(Data Opens)

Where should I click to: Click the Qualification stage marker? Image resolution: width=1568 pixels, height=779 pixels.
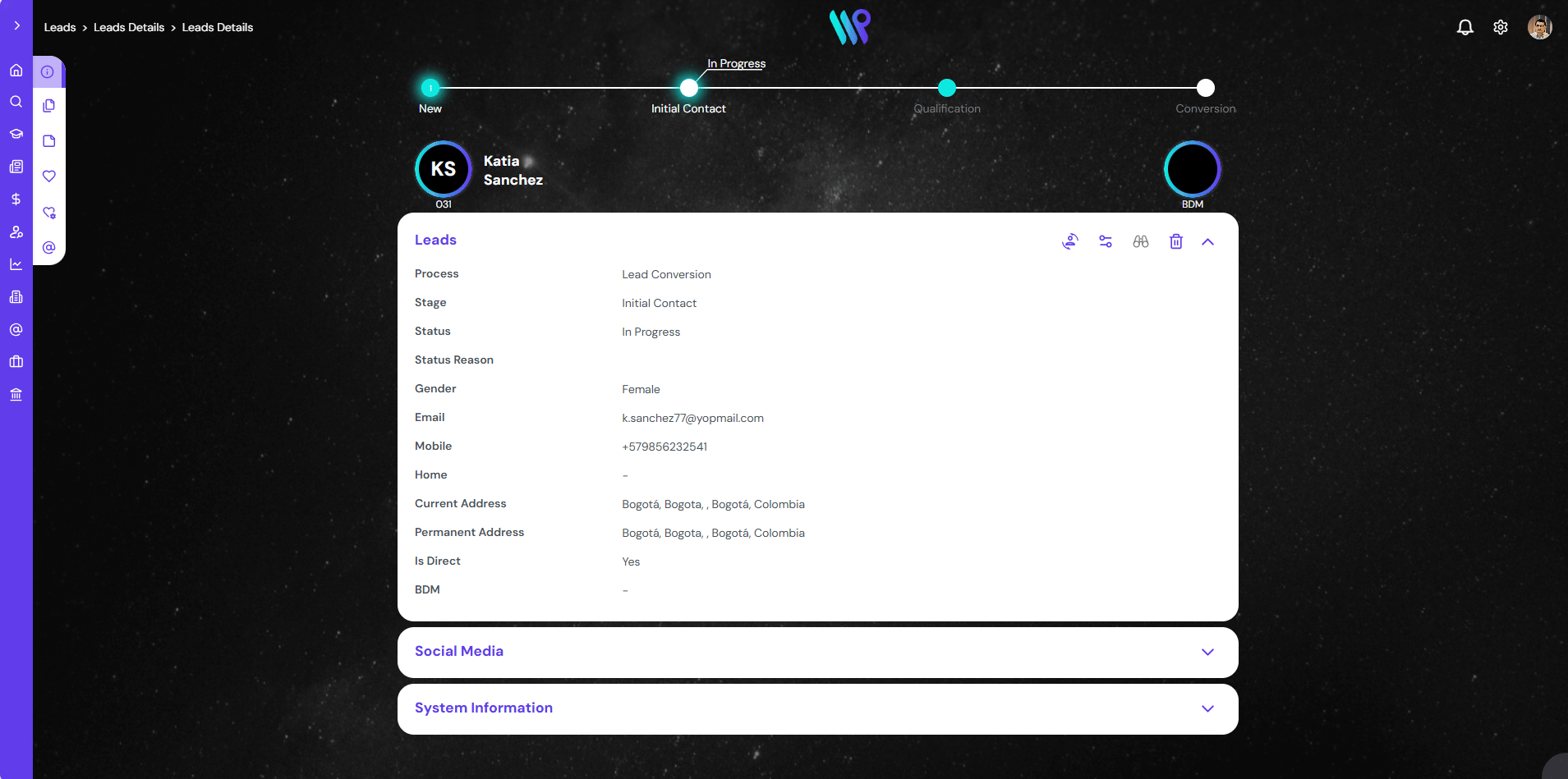[946, 88]
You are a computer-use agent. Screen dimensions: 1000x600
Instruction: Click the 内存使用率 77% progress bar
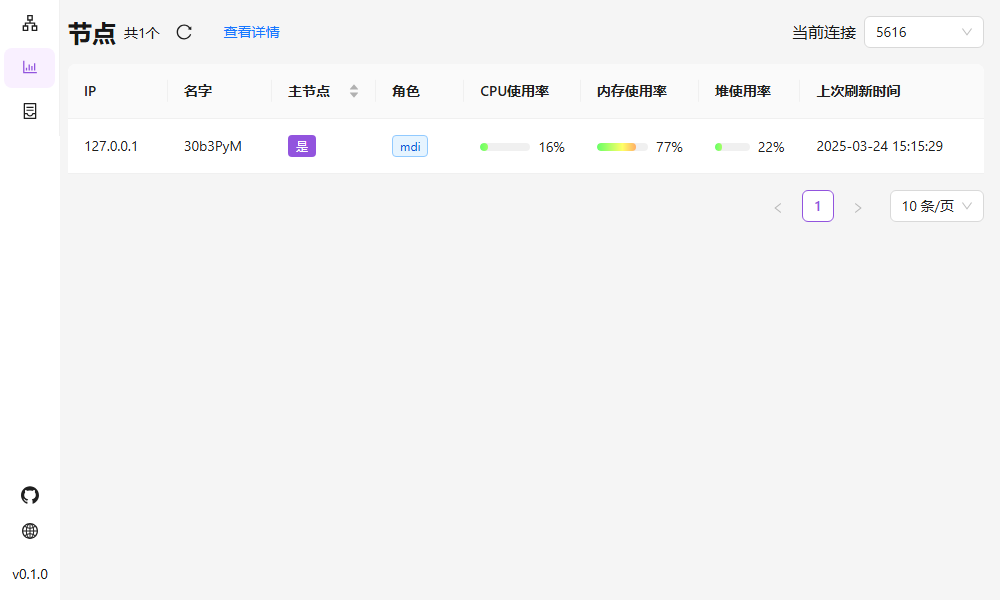[621, 147]
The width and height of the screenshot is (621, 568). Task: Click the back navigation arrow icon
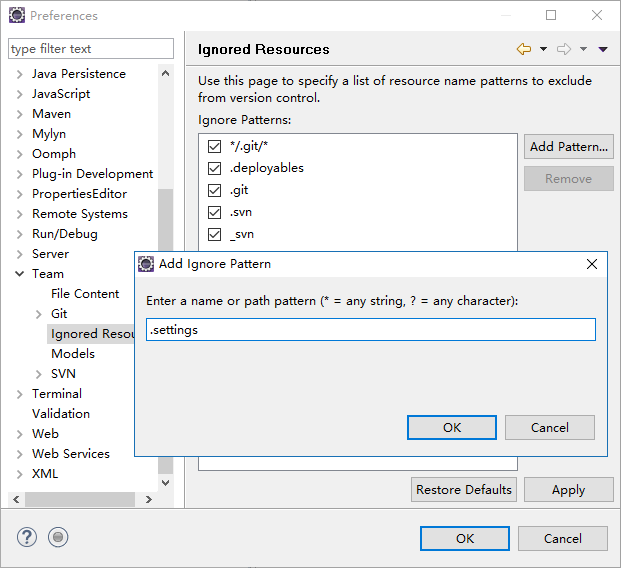click(524, 49)
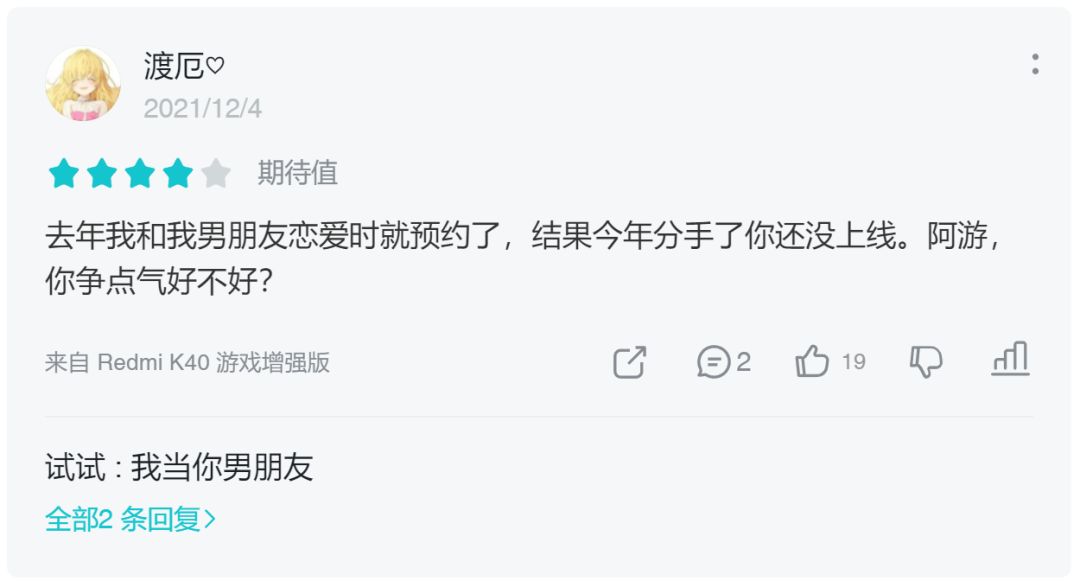Click the 期待值 rating label

click(297, 173)
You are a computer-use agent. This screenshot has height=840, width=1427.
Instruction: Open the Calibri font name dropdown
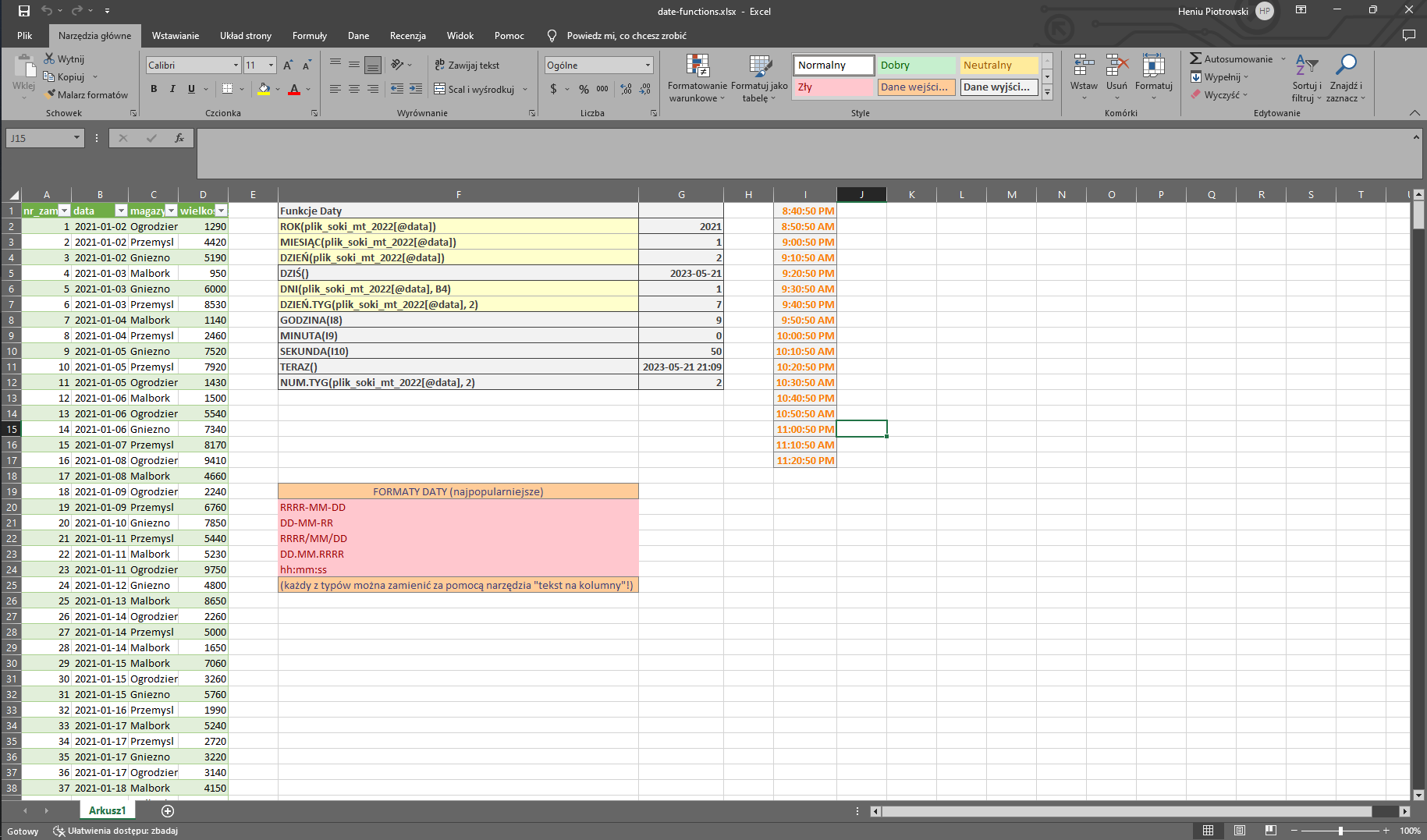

(Data Closes)

Description of the task: Could you write out verbatim only those lines that run from the line containing "Instruction: Click the 内存使用率 77% progress bar" through the end of the listing above, both included, without the pictures?

Task response:
Instruction: Click the 内存使用率 77% progress bar
[621, 147]
The width and height of the screenshot is (621, 568). Task: Click the back navigation arrow icon
click(524, 49)
Click the 期待值 rating label

click(297, 173)
You are a computer-use agent. This screenshot has height=840, width=1427.
Instruction: Open the Calibri font name dropdown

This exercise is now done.